_Task instructions_
The lines to copy run from the one containing "Where should I" to the end of the listing. Please write them out exactly, minus the pictures.

_Records provided_
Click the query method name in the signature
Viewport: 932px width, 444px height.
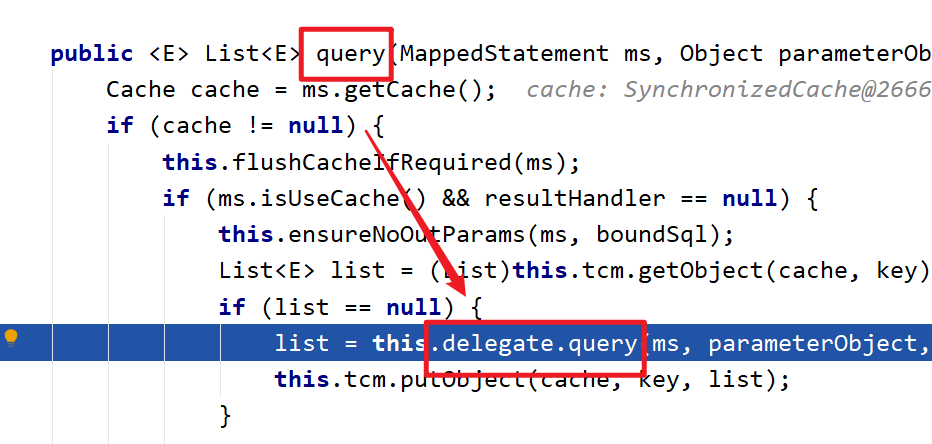[x=351, y=55]
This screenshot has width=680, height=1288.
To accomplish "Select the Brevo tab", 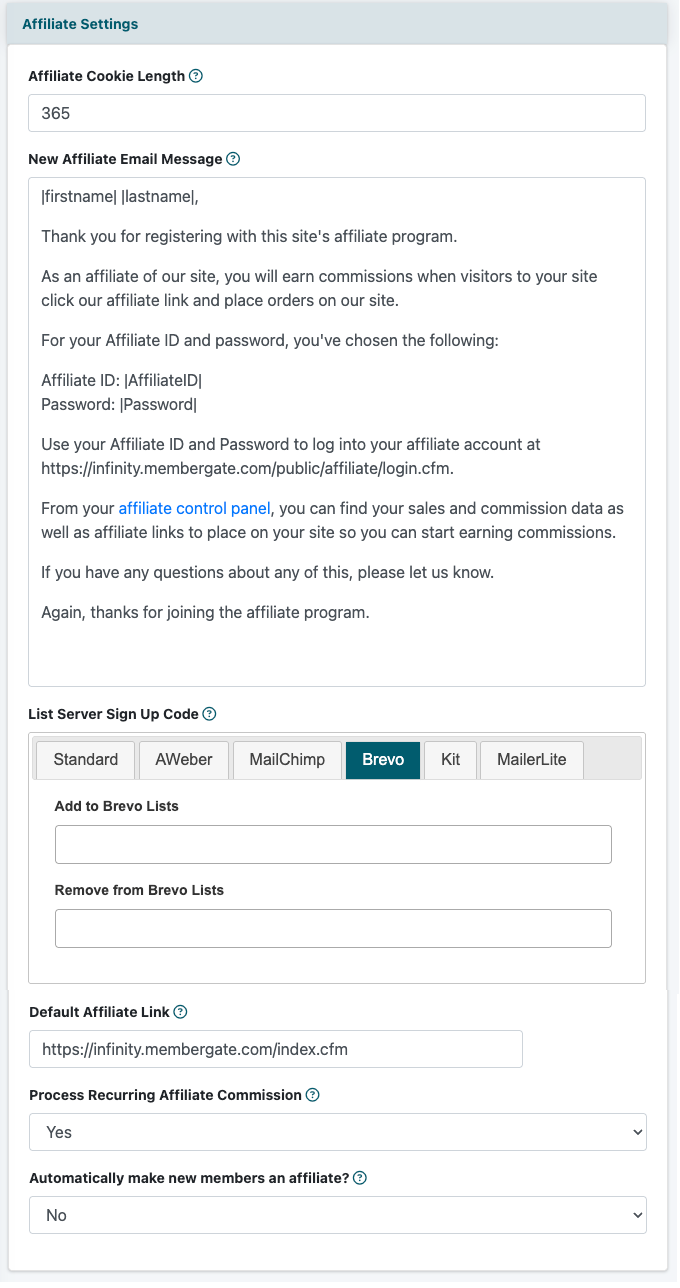I will click(383, 760).
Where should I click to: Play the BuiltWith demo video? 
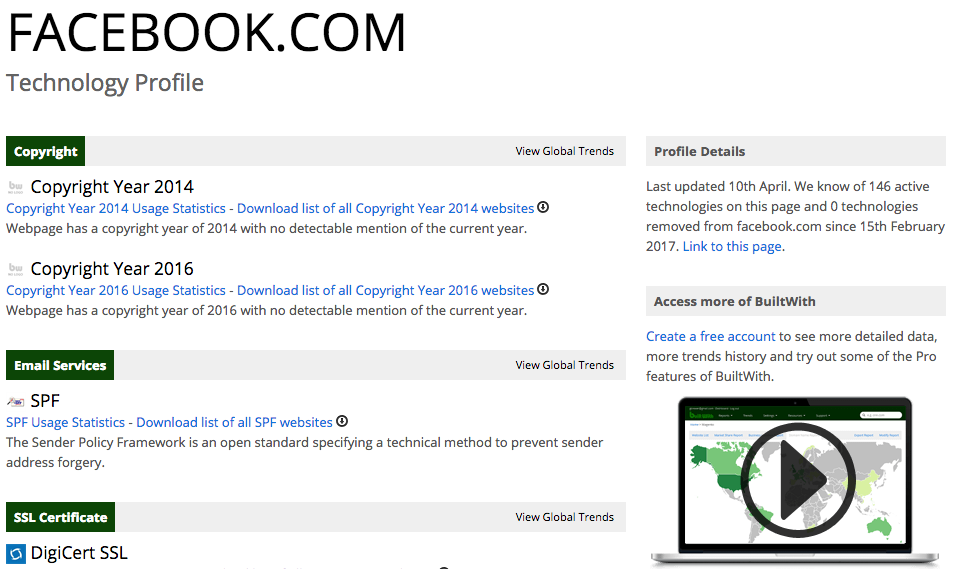797,479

_Output for this task_
Where should I click to: Play the BuiltWith demo video? 
797,479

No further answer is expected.